Of the entries below, return only those lines from the line with "You are a computer-use" to the line with "Instruction: Click the", exactly, both included.

(The input):
# # # # #

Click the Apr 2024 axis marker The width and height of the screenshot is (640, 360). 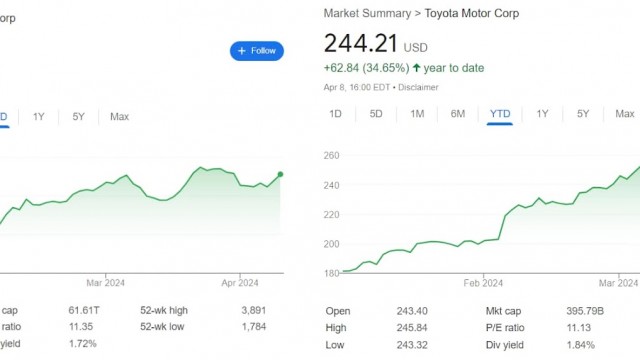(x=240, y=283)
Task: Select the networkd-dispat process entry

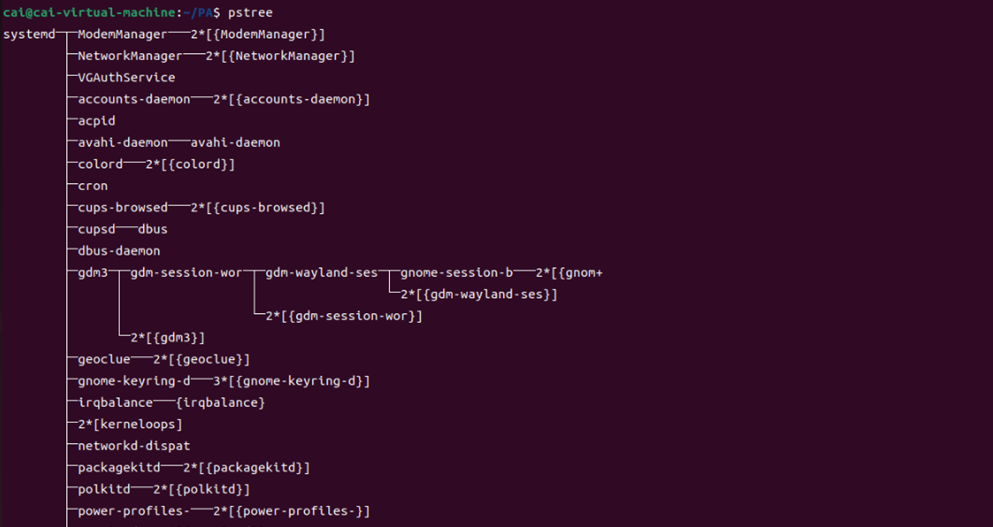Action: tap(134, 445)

# # # # #

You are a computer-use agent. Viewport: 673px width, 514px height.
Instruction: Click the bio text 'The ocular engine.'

# # # # #

(Your solution):
You are a computer-use agent. Viewport: 673px width, 514px height.
Instruction: Click the bio text 'The ocular engine.'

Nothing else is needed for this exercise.